Unless it is a picture, every line from the start of the entries through the line with "You are a GUI" must be retyped exactly.

- **Provided records**:
Content starts

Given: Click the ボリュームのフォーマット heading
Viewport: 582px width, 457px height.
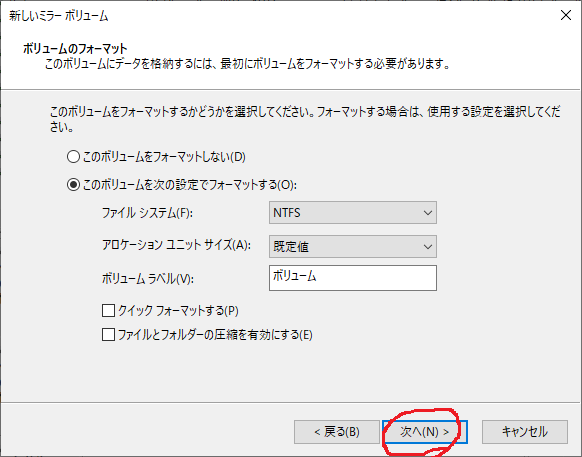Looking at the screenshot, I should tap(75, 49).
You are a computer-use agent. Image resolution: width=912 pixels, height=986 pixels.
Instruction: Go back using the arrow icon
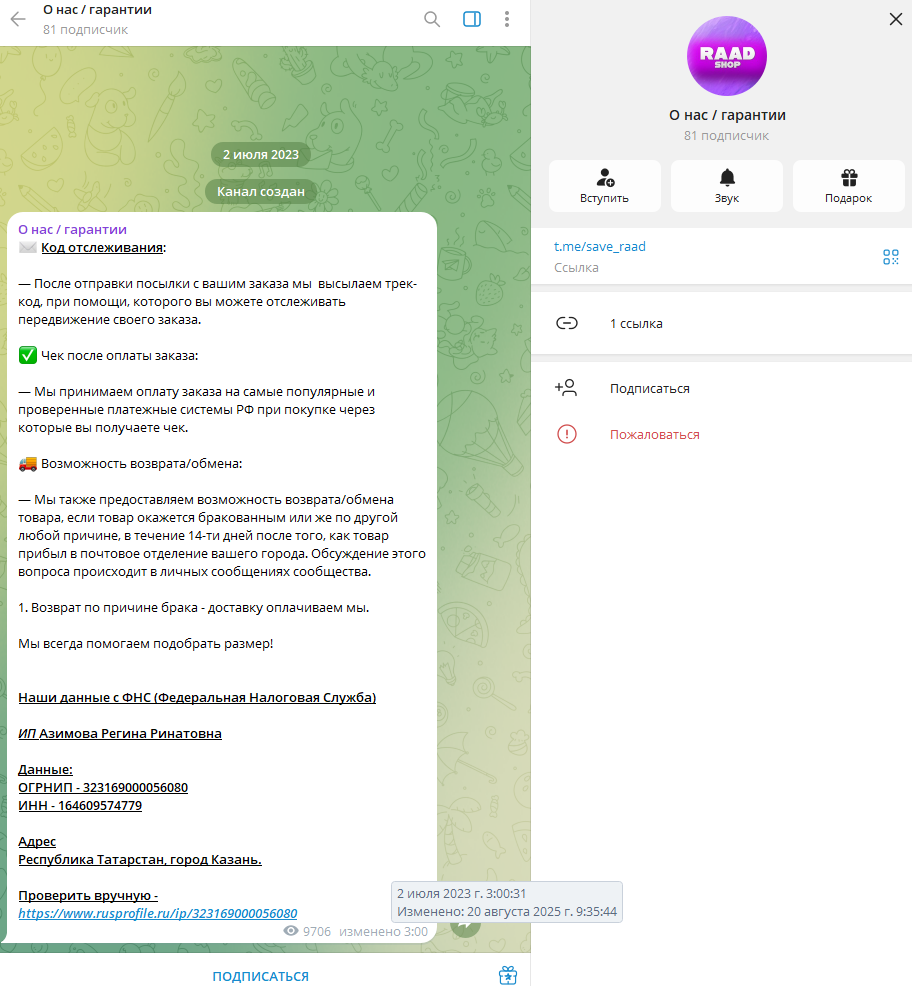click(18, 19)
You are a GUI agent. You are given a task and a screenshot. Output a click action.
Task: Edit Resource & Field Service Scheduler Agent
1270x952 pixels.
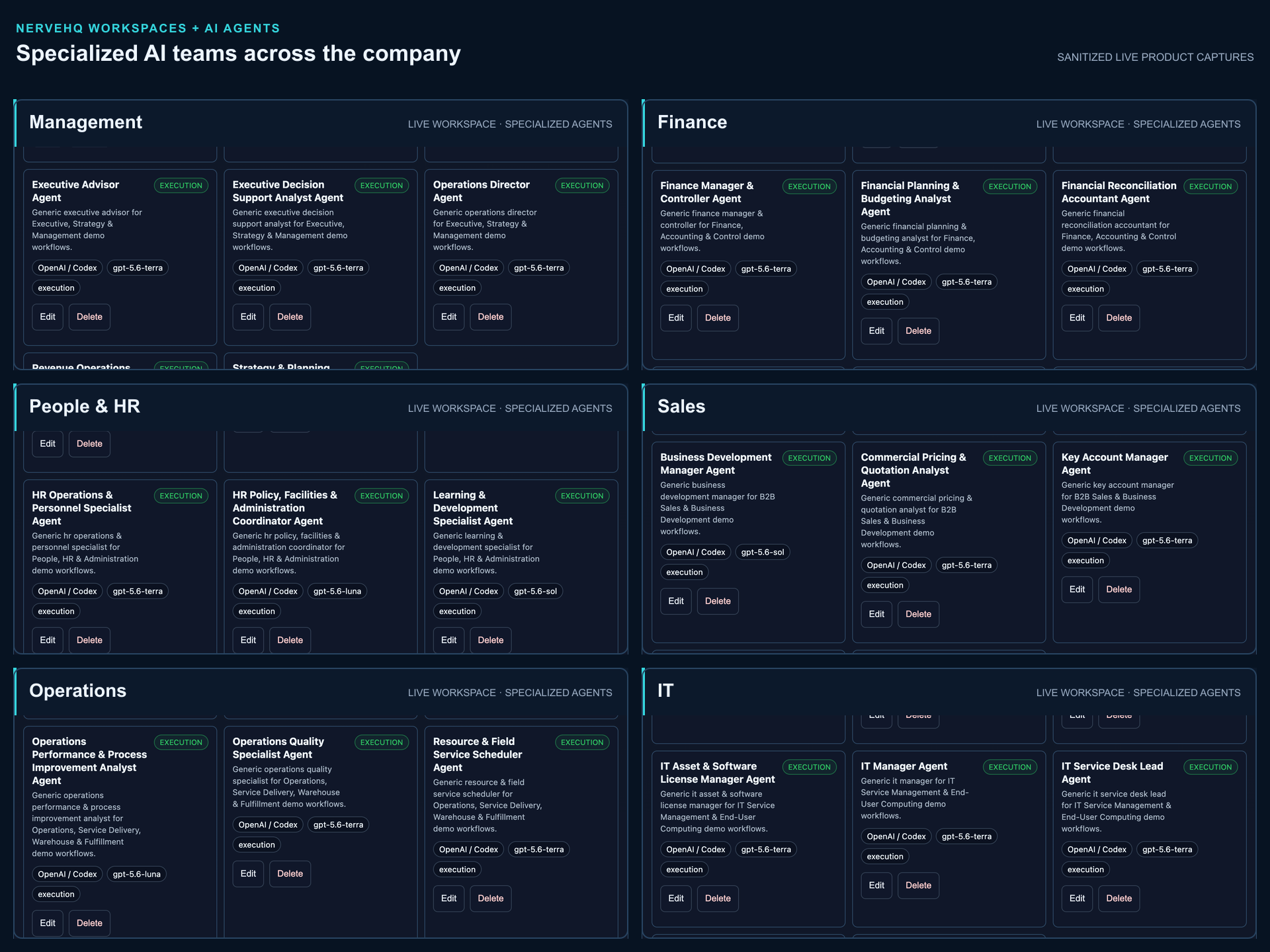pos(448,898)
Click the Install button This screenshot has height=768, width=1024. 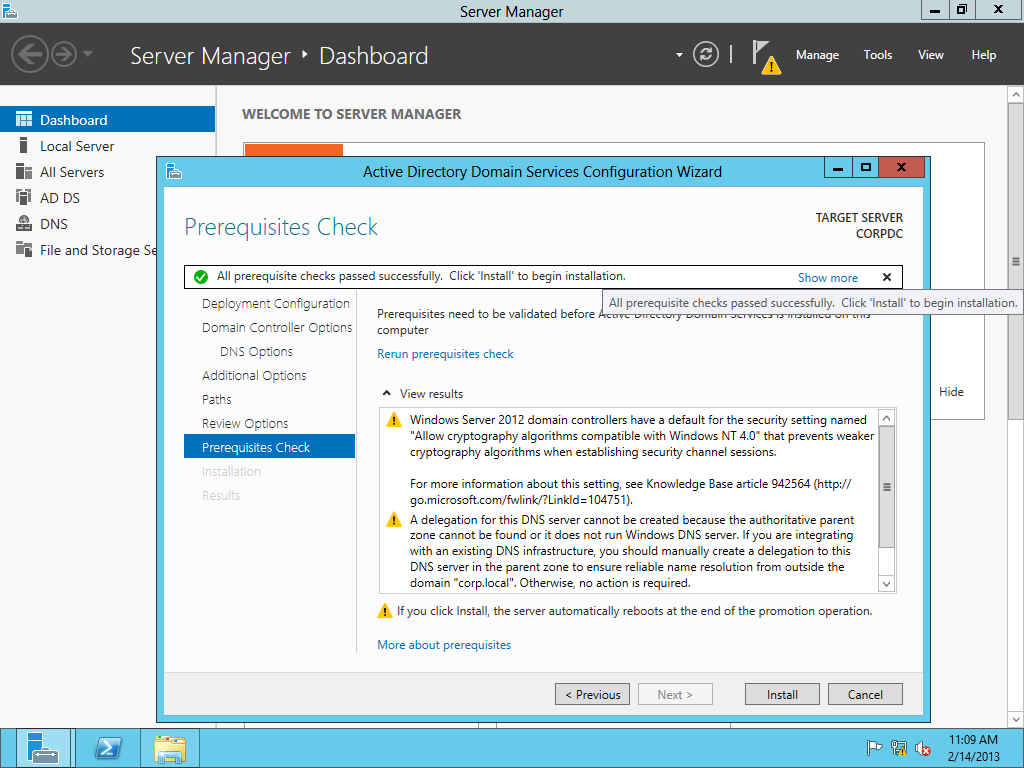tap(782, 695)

Content ends

- **Response to this exercise**:
Given: Click the ボリュームのフォーマット heading
Viewport: 582px width, 457px height.
Looking at the screenshot, I should tap(75, 49).
You are a computer-use agent. Image resolution: width=912 pixels, height=986 pixels.
Instruction: Go back using the arrow icon
click(18, 19)
You are a GUI agent. You are given a task and a screenshot. Output a click action.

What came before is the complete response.